> YOUR GOAL
Would you reproduce exactly, and only, the lines starting at the one with "1612x720 pixels." and ending at the last line of the data, with both included? Leave the pictures out.

*** DATA Section Begins ***

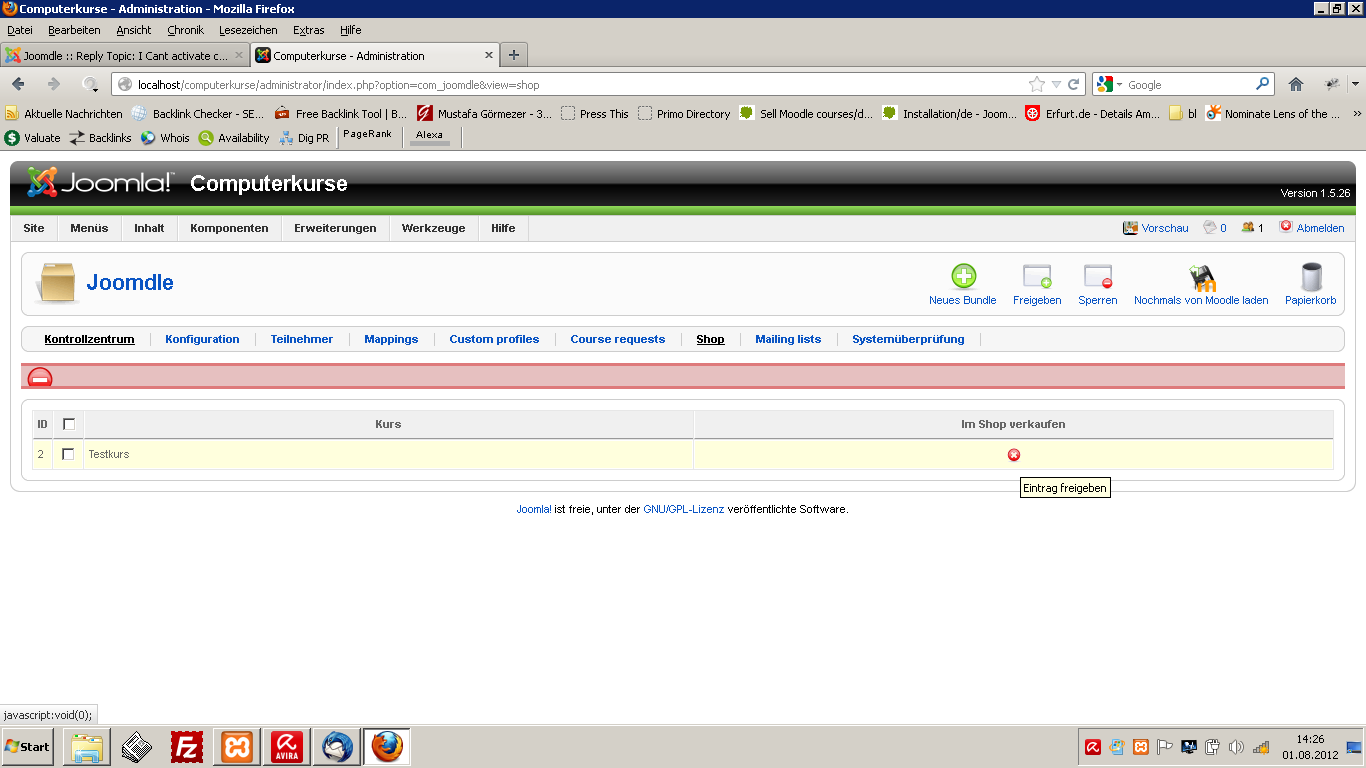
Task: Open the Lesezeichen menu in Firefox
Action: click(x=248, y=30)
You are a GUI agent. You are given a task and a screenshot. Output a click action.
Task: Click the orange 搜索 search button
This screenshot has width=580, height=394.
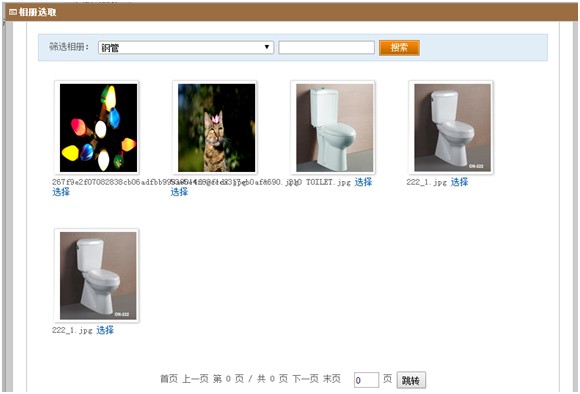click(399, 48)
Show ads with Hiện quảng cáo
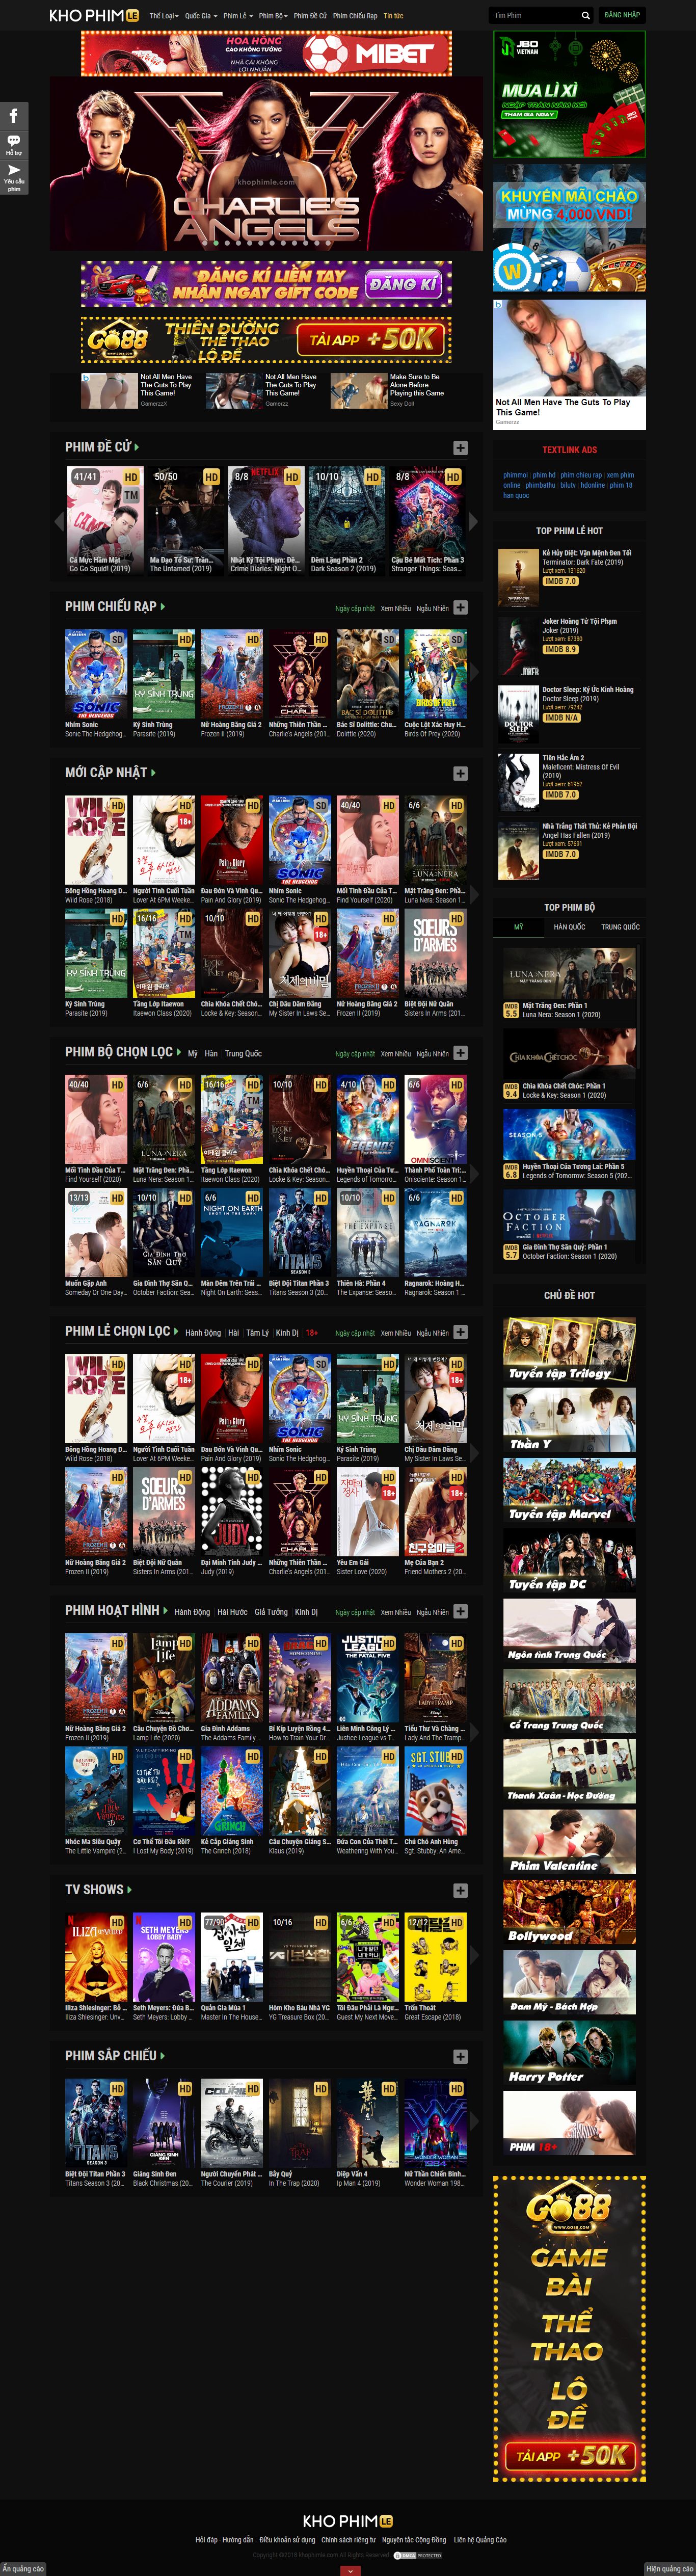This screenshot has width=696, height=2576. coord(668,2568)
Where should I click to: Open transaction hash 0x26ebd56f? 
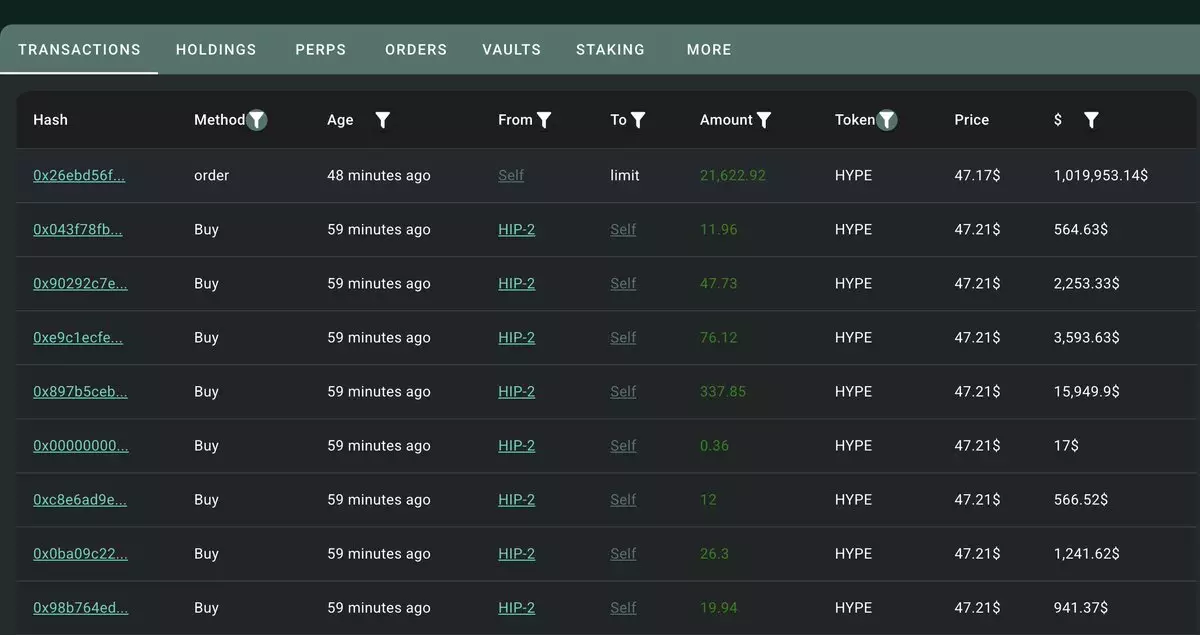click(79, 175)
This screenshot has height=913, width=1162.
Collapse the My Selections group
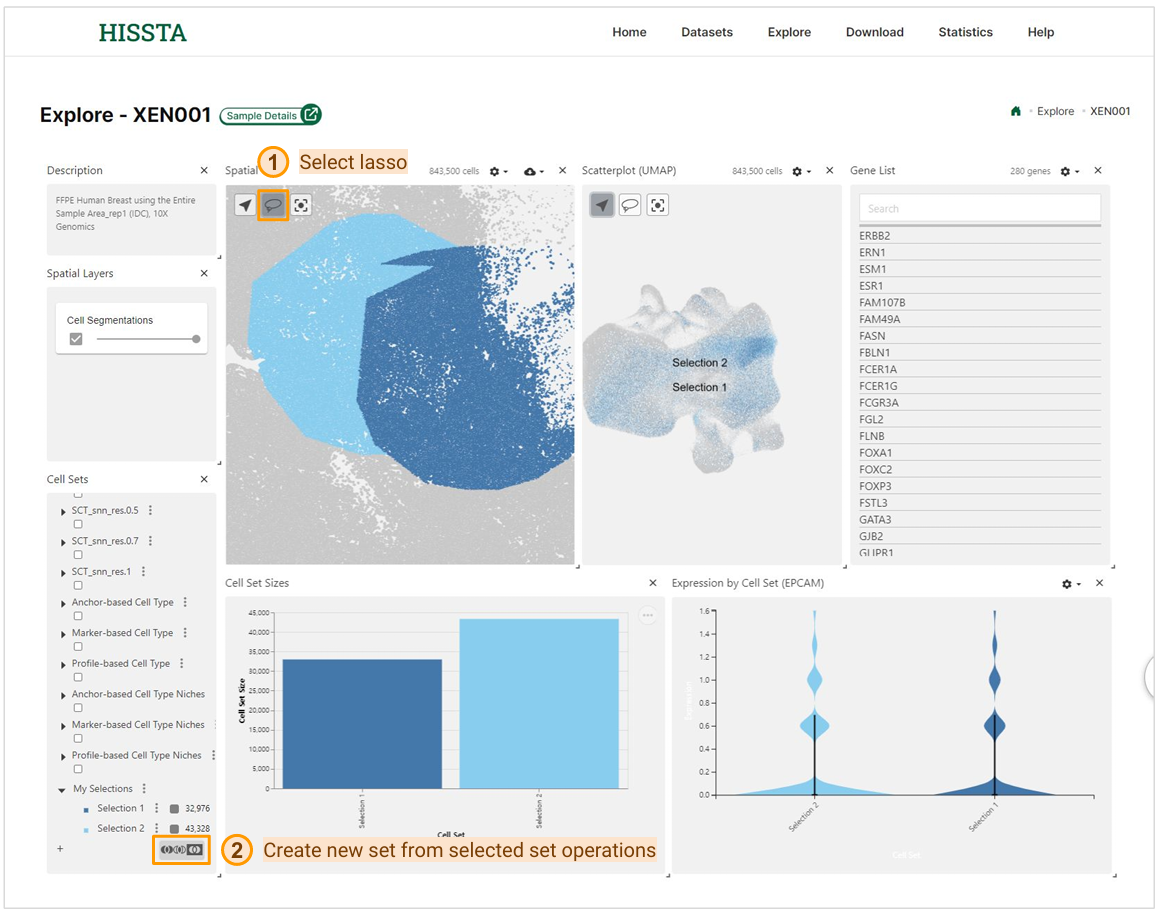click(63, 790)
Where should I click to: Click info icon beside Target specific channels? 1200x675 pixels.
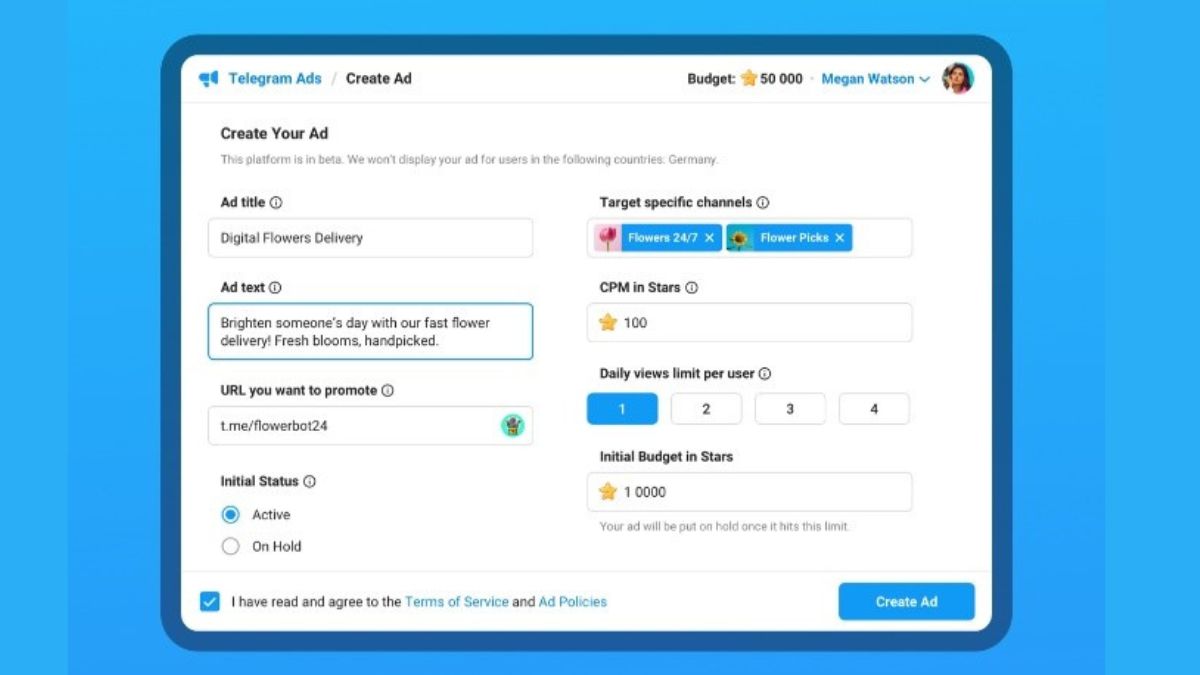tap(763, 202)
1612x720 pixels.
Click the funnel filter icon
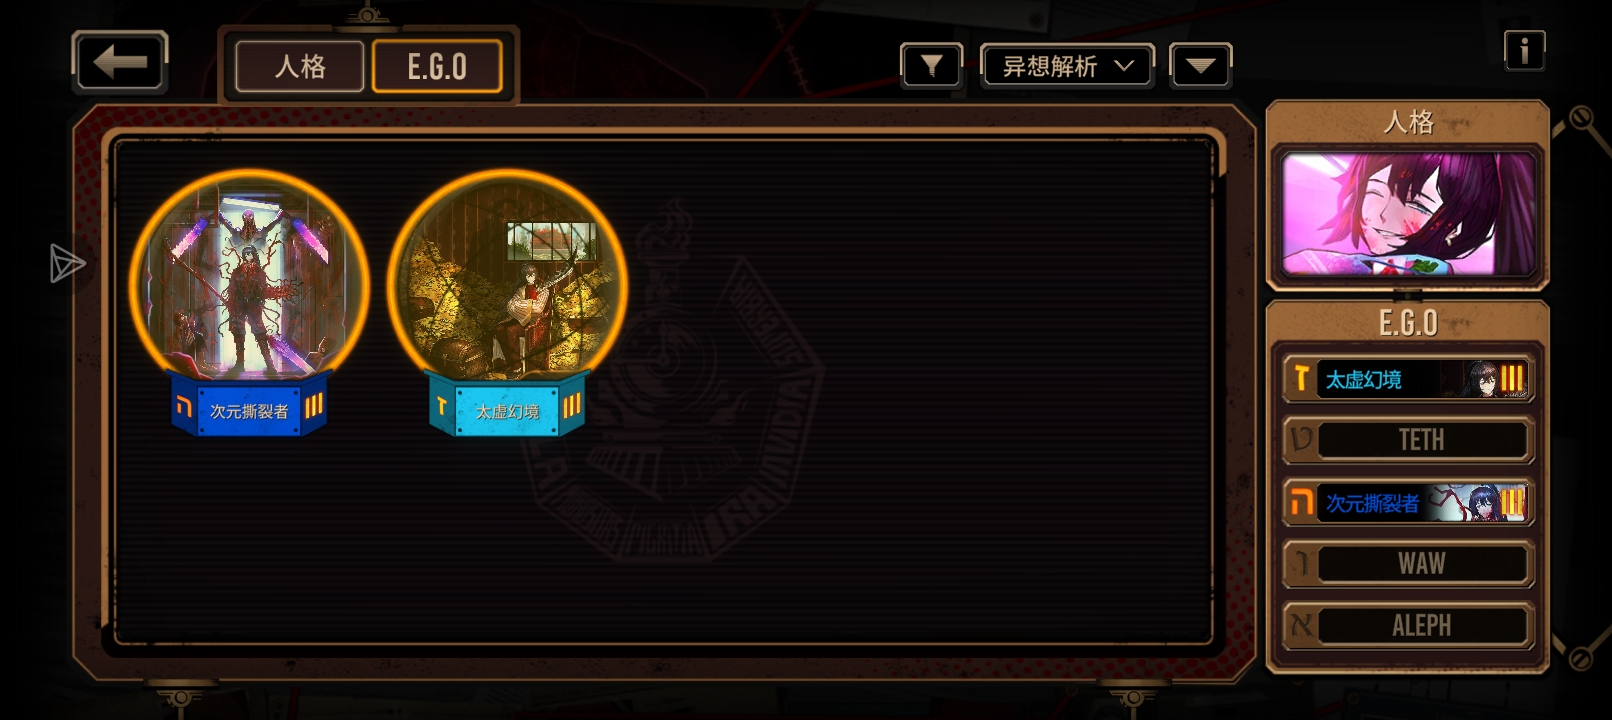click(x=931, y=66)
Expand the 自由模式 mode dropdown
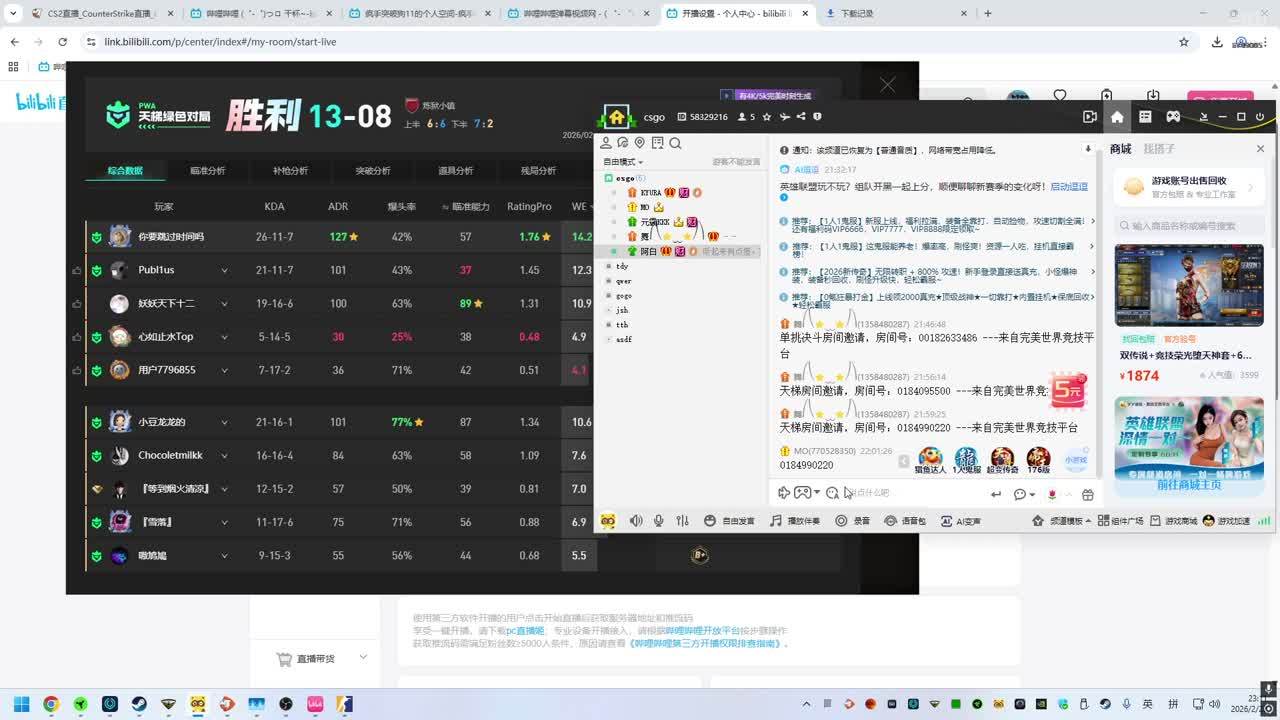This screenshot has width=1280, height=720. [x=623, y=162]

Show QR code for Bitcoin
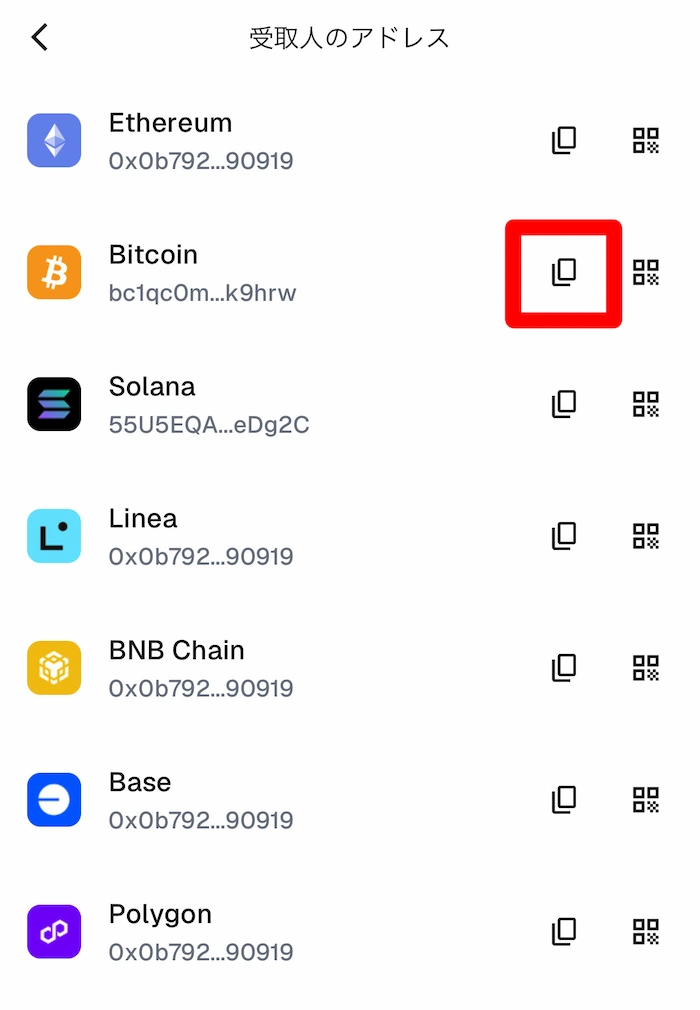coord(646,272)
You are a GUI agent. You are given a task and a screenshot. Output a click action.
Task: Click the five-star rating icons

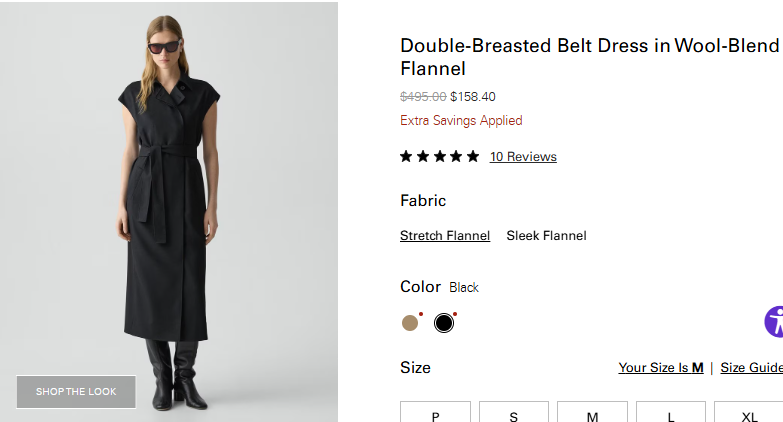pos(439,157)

*** DATA Section Ends ***

> TASK RESULT
1612x720 pixels.
Click the funnel filter icon
click(x=931, y=66)
Expand the 自由模式 mode dropdown
This screenshot has width=1280, height=720. [x=623, y=162]

Show QR code for Bitcoin
coord(646,272)
You are a GUI agent. You are given a task and a screenshot. Output a click action.
Task: Click the five-star rating icons

pos(439,157)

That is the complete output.